*** Text passage ***

School Food Statism Makes Kids Sick

JULY 18, 2011

With many public schools now feeding children breakfast and lunch, and even forbidding parents to send homemade lunches to school for their children, it is obvious that the state has decided that it is a better parent.

Many school principals say they are encouraging “healthier choices” and claim they are trying to protect students from their own unhealthful food choices, while making an impact that extends beyond the classroom.

But many parents are not happy and are rebelling.

This totalitarian control over students’ diets, which really only seems to be benefiting the school food service providers, is not the role of the state, nor a part of the education plan.

But it is part of statists’ agenda.

Another Statist Agenda

A recent essay in the Journal of the American Medical Association argued that in extreme cases of obesity, state intervention is needed to save the lives of fat children. The “experts” recommended that obese children should be taken from parents and placed in foster families.

The essay, written by Dr. David Ludwig and Lindsey Murtagh, said that temporarily removing children from the custody of their parents and placing them in foster care is more ethical than surgery as a strategy for fighting life-threatening complications arising from obesity.

Ludwig is an obesity specialist at the Harvard-affiliated Childrens Hospital Boston, and Murtagh is a lawyer and researcher at the Harvard School of Public Health.

Teachers, educators, researchers, lawyers and Harvard doctors have decided that they are better equipped to parent America’s kids.

Too many American dimwits have been lauding First Lady Michelle Obama for her “Let’s Move” initiative aimed at combating obesity. But I think she needs to butt out, and worry about her own family’s weight and eating habits. Obama is hardly a healthy vegan, and rarely is she the picture of how to eat.

Ironically, many of the people making these decisions on behalf of the state are also overweight.

“Inadequate or unskilled parental supervision can leave children vulnerable” to these obesity-causing influences, wrote Ludwig and Murtagh.

And I have yet to read an explanation of what constitutes a “skilled parent.”

State intervention already occurs in many areas, beginning with state-run schools. Teachers claim to advocate for “healthier choices,” but have been caught assisting young girls seeking birth control pills or even abortions in some cases, instead of involving parents.

The leftist agenda is full of holes and is not at all about healthy lifestyles or caring for children.

Teachers already report parents to Child Protective Services for neglect and abuse, but the state meddling is extending to far too many areas of parenting.

*** End of Text passage ***
*** Record excerpts ***

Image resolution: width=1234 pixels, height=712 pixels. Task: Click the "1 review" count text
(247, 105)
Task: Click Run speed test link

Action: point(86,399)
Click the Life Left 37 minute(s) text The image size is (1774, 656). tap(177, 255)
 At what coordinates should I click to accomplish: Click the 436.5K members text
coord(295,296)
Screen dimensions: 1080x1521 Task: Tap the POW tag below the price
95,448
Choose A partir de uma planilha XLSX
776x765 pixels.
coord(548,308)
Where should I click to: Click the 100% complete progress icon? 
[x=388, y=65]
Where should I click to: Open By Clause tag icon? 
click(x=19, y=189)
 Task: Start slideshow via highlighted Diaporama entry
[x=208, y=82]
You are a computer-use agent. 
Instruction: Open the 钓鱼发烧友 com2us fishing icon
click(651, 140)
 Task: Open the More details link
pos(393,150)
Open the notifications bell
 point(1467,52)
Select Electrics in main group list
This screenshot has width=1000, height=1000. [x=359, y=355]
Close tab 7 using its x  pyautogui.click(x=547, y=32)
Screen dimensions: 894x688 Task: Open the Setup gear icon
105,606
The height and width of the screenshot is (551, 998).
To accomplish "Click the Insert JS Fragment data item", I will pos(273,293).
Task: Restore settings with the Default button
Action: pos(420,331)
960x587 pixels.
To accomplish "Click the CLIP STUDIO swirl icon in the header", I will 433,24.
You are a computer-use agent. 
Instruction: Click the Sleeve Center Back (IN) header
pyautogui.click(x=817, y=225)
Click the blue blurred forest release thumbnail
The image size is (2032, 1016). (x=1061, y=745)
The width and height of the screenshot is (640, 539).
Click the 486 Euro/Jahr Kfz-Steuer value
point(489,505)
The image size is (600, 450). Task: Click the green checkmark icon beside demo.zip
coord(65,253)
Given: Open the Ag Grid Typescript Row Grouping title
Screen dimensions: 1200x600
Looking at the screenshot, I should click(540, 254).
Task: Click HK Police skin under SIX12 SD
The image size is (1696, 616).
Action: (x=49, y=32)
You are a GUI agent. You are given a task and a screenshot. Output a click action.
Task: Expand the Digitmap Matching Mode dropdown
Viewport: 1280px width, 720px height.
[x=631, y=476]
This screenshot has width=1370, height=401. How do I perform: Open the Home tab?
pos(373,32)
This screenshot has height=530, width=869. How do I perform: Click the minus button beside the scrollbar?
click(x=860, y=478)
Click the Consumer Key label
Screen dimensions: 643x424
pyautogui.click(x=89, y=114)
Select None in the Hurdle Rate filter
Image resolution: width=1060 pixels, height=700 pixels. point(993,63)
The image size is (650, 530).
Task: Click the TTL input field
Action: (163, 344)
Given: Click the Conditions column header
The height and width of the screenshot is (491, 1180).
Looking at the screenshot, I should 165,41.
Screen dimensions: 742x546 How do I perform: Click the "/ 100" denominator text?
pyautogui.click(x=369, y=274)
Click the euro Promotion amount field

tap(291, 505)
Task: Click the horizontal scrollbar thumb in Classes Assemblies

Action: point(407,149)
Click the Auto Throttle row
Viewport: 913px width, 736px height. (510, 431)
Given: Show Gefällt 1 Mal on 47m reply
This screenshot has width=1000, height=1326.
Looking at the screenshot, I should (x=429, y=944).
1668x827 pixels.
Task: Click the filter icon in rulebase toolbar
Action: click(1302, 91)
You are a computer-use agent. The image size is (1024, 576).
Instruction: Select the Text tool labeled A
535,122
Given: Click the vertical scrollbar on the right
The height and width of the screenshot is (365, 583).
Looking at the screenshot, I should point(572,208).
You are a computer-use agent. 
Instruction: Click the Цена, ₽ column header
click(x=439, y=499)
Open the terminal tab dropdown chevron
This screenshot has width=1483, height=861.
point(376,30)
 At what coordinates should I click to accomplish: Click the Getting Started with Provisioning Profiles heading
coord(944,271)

*** End of Record excerpts ***

◆ **Complete the following**
**a)** Translate this sentence from the school food article into Spanish: "Ironically, many of the people making these decisions on behalf of the state are also overweight."
**b)** Condense the paragraph of the school food article that begins "The essay, written by Dr. David Ludwig and Lindsey Murtagh" into a single shorter sentence that keeps its main facts.
**c)** Write a continuation of the school food article, beginning after its final sentence.
The rows are not needed for any of the tasks here.

◆ **Answers to each task**
**a)** Irónicamente, muchas de las personas que toman estas decisiones en nombre del Estado también tienen sobrepeso.

**b)** Dr. David Ludwig and Lindsey Murtagh's essay argued that temporarily placing children in foster care is more ethical than surgery for fighting life-threatening obesity complications.

**c)**
Schools long ago sold out decent lunches for profit motives. When I was growing up in the 1960’s, my neighborhood public elementary school had a cook who made hot lunches in the school’s kitchen. From our classrooms we could smell the bread baking every day. It was a treat to be able to buy an occasional hot lunch, as my parents made me bring my lunch from home most days.

But by the 1990’s, when my son was in elementary school, the schools were trucking in Taco Bell and McDonald’s for meals. So he too brought his lunch from home. I wouldn’t let him eat at the school.

Even today, the supposed “healthy” school lunches are frozen foods, pre-packaged and usually taste like cardboard. Kids throw most of the food away.

State Lunch Program

The California School Lunch Program and the State Meal Programs are child nutrition programs funded by the State of California. The programs provide money to public school districts that serve “nutritious” meals, free or at a reduced price, to “needy children.” The program is administered by the California Department of Education.

While this may sound sincere, the meal programs at schools are feeding far more kids than just the needy children. Lazy parents of all social and economic classes are regularly dropping kids off at school in the morning for a free meal, and partaking in the free lunch programs.

Is it any wonder children are obese? Parents don’t prepare meals.

It doesn’t take a registered dietician to know what a healthy meal is, or if a child has a weight problem.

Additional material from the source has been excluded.